Then you are manipulating three dimensional reality right off the bat to record it in two dimensions..

  • Are you shooting jpg?
Then your camera is already performing a ton of post processing (using whatever settings you have selected) just to create the jpg image on your flash card.

  • Or are you shooting RAW?
they you need to convert and process that raw file into something that can be used yourself. With about a million options in the raw converter that can alter that file as it is being converted.

  • Are you selecting various focal lengths
Every one of them distorts the original image and alters what was really there

  • same goes for selecting apertures, shutter speeds, and setting a white balance.
  • Are you shooting a scene with a dynamic range outside your cameras small limited range that it is able to record.
Then which portions you select to be within visible, (not blown out/blocked up) range on your final image drastically affect what was there in the real world.
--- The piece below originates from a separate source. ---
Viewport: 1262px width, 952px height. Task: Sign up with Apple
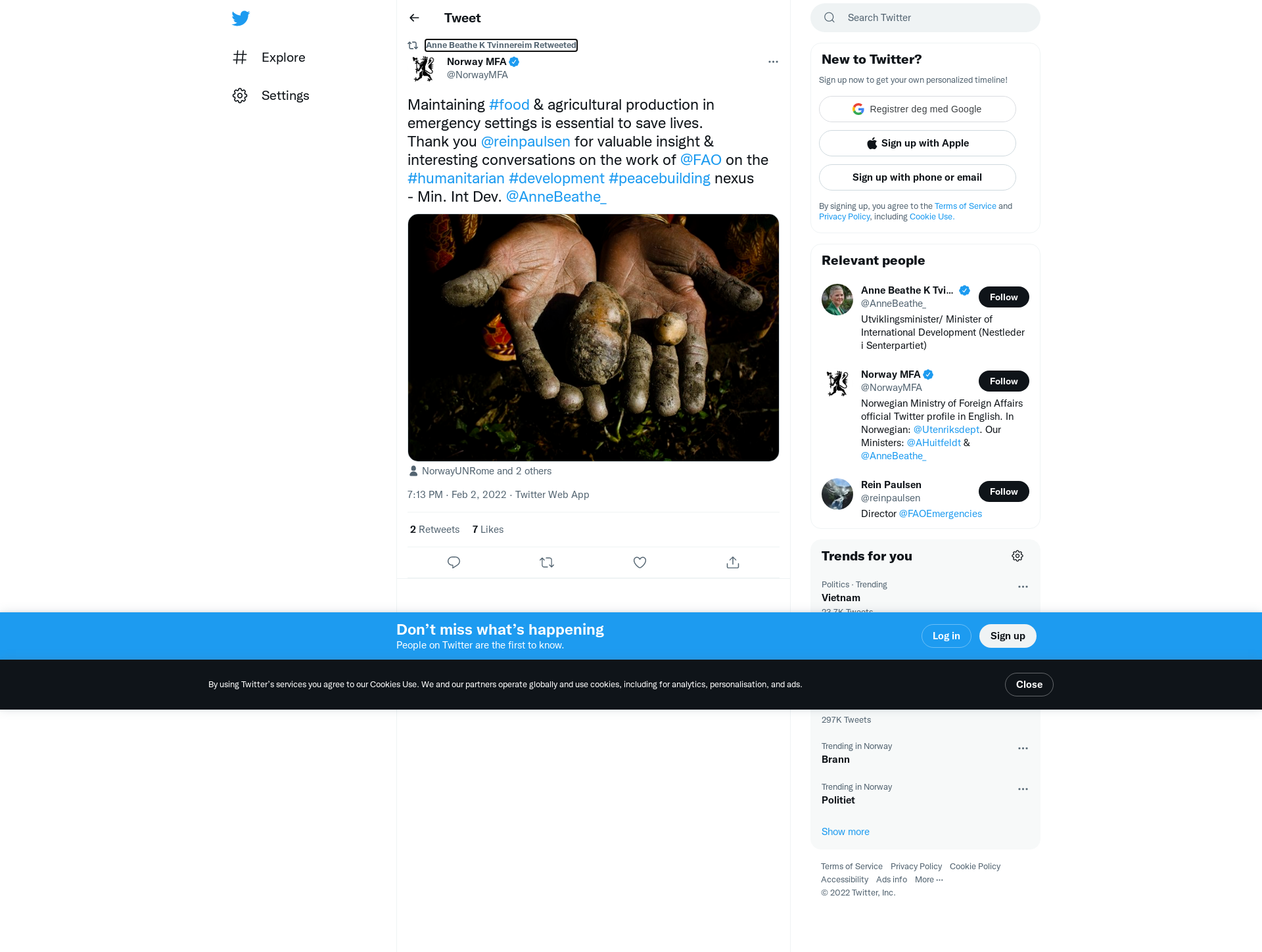918,143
  • As does converting to a 32 bit radiant file, 16 bit tiff or an 8 bit jpg,
Each has a very different capability of what portion of your image remains and how it is displayed

  • Are you trying HDR?

The reality is no matter how much or little post processing you think you are doing
you are doing a rather large amount just by snapping the image in the first place, and the way the camera records it to its medium may not be the way you saw it.
That is where the real post processing comes in, tweaking the output file into the scene as you saw it.

You may also be surprised that this to post or not to post process argument is rather old, almost as old as photography itself. There were always those snap-shooters that wanted to not alter the image after it was taken just use the contact prints, then there were the masters like the previously mentioned Ansel Addams that did major darkroom work on each image to create their final masterpieces. And there are people at every level between those two.

In the end only you can decide which camp you want to be in and how much work you wish to do on each file to create your images.
But don't decry others for having a different view, everyone's opinion and approach to their photography is just as valid as everyone else's.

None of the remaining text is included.